--- Start Data shown ---
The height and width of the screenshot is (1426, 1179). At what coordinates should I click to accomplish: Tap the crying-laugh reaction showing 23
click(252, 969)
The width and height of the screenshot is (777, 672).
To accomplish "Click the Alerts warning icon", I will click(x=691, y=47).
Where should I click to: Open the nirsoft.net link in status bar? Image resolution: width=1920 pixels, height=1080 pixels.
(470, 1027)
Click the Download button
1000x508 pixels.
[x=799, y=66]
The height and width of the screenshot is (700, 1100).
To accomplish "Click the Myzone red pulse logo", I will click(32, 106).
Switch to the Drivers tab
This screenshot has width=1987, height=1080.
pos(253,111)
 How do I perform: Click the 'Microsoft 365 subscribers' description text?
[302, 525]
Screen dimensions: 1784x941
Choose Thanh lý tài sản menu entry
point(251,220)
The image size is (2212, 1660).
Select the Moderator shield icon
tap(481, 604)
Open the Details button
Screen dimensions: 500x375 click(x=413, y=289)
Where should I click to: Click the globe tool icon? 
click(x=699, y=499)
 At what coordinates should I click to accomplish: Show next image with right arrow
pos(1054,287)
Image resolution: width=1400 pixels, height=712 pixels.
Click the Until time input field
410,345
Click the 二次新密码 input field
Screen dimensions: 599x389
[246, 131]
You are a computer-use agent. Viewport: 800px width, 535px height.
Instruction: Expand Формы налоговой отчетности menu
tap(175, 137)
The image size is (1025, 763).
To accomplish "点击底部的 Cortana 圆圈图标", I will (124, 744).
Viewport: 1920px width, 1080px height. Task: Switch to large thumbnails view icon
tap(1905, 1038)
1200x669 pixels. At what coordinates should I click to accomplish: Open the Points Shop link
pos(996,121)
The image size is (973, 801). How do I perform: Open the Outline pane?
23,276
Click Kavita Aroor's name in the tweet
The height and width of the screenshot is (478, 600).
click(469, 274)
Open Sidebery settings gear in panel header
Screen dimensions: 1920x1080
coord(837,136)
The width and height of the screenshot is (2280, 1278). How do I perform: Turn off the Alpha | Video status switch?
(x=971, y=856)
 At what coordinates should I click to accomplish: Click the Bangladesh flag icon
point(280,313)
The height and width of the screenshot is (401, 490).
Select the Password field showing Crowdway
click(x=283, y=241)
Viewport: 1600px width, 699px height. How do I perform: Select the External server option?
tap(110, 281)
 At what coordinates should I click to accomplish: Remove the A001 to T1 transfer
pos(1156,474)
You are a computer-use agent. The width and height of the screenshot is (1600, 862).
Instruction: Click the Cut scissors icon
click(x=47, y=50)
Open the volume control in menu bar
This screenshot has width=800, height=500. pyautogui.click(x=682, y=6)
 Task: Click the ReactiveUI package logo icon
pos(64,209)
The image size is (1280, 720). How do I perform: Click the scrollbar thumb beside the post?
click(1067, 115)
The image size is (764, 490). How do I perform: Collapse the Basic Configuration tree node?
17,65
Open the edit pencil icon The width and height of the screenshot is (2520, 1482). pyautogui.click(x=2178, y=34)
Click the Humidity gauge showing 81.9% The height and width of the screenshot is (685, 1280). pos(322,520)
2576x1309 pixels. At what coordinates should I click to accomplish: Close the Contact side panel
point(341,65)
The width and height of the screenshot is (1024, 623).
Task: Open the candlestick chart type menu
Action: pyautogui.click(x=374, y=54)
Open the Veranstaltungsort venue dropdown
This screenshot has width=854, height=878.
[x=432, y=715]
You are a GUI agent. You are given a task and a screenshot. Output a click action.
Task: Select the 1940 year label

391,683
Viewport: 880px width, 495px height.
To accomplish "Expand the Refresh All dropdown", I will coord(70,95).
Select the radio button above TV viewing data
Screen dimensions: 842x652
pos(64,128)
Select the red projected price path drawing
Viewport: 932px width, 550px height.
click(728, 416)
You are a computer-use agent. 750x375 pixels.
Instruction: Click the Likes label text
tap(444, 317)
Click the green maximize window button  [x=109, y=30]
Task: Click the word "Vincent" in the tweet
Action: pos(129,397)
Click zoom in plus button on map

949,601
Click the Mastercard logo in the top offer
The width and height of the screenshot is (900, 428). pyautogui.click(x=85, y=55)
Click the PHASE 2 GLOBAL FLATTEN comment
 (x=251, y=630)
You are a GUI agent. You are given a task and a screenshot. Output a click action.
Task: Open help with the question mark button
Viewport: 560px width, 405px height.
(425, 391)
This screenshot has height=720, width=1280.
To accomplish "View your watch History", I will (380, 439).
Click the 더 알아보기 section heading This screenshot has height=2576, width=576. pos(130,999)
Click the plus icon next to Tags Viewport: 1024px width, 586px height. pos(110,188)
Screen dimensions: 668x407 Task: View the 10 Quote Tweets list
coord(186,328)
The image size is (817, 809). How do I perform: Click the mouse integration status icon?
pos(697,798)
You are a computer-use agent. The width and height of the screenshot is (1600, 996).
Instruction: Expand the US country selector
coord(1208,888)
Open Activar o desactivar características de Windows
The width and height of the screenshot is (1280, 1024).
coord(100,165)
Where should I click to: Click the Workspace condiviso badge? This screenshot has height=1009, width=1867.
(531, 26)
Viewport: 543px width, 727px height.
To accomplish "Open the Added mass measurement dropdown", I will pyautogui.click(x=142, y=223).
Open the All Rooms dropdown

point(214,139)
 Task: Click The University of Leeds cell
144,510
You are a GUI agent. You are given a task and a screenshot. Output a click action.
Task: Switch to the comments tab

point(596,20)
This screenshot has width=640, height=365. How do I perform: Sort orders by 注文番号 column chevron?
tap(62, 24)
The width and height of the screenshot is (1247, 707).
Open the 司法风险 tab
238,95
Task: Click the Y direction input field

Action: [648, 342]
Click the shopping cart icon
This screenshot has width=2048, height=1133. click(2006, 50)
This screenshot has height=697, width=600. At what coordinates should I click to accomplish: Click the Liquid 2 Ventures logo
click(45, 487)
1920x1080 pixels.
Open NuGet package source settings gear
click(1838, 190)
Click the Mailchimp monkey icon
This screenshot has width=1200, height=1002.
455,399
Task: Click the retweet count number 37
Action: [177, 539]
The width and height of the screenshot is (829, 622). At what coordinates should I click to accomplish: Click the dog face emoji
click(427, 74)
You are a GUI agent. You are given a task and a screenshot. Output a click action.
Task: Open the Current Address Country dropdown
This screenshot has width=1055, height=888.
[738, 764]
--- End Data shown ---
__What is expected__: Gather every line from the entries above that contains the word "Expand", and copy each one in full.

__Result of this task__:
Instruction: Expand Формы налоговой отчетности menu
To accomplish "Expand the Refresh All dropdown", I will coord(70,95).
Instruction: Expand the US country selector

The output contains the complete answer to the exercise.